Sunday, July 22, 2012

The DMG, Section by Section, Part 5: Character Abilities and Character Races

Character Abilities

Gary explains what each of the ability scores really means, plus an extra paragraph about exceptional strength. Each ability score, much like hit points, is an abstraction of different things that would be difficult to quantify and would complicate things a lot if dealt with separately. Let's hit what ability scores really mean first:

Strength: physical power, endurance, stamina
Intelligence: mnemonic, reasoning and learning ability, plus book learning
Wisdom: willpower, judgment, wile, enlightenment and intuitiveness
Dexterity: hand-eye coordination, agility, reflex speed, precision, balance and running speed
Constitution: physique, health, resistance (I'm not sure what that means, really) and fitness
Charisma: physical appearance, persuasiveness and personal magnetism

I'll certainly be using Gary's summations the next time I try to explain ability scores!

Gary also discusses real-world correspondences with Intelligence and Strength. He states that Intelligence scores are roughly analogous to IQ scores (presumably multiplied by 10) and that someone with a Strength score of 18 can lift his weight (or 180 pounds, whichever is heavier) above his head.
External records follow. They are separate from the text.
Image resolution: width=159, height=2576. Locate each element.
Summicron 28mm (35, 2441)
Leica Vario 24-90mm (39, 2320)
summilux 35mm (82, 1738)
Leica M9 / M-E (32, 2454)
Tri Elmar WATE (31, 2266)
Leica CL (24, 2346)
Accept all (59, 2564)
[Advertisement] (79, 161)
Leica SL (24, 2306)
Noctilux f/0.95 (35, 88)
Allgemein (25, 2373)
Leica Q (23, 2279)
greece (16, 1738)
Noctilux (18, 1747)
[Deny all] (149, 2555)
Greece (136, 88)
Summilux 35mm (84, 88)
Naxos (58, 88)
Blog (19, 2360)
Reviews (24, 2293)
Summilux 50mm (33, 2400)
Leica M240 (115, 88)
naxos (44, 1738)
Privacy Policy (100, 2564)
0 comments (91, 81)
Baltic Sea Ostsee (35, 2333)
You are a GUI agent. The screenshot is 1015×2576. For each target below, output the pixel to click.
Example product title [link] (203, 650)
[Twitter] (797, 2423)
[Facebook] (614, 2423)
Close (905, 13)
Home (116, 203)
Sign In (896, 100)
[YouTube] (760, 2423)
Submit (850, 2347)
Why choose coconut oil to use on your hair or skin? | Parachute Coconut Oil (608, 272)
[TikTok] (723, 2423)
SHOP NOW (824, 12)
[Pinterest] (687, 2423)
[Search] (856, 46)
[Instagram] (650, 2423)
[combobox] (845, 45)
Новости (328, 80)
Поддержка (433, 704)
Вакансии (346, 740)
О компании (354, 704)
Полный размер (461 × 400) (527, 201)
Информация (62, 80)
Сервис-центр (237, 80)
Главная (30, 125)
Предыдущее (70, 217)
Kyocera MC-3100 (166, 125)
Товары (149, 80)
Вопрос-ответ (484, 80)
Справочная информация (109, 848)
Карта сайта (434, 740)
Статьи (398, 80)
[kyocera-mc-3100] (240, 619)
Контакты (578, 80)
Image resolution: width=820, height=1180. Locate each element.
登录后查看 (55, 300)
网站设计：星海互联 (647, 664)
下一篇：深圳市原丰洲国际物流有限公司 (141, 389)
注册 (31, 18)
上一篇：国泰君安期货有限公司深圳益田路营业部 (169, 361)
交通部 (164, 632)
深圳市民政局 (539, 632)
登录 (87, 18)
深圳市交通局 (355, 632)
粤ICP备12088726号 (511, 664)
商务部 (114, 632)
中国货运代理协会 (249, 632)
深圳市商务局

Gary goes on to state that no human/humanoid (and, presumably, demi-human) can lift more than twice its body weight above its head. He then lays out how many additional pounds characters with percentage points above 18 can lift above their heads: one pound for each of the first fifty points, four pounds for the next forty and eight for the last ten. Added all together, the most strength that a character could begin play with, it seems, is enough to lift their body weight plus 290 pounds or twice their body weight, whichever is greater.

Character Races

Gary writes that while players should get to control their characters and determine their personalities, alignment will definitely be a factor they use in this task, and racial characteristics can also be a factor. He goes on to describe the general temperaments of dwarves, elves, gnomes, half-elves, halflings and half-orcs. Each conforms to what, thirty-some years later, is pretty much the standard treatment of these races, difficult to get away from even if you try. Dwarves are "dour and taciturn," half-orcs "are boors," etc. I think the only information that was really new to me was the idea that elves are fascinated by magic to the degree that "if they have a weakness it lies in this desire."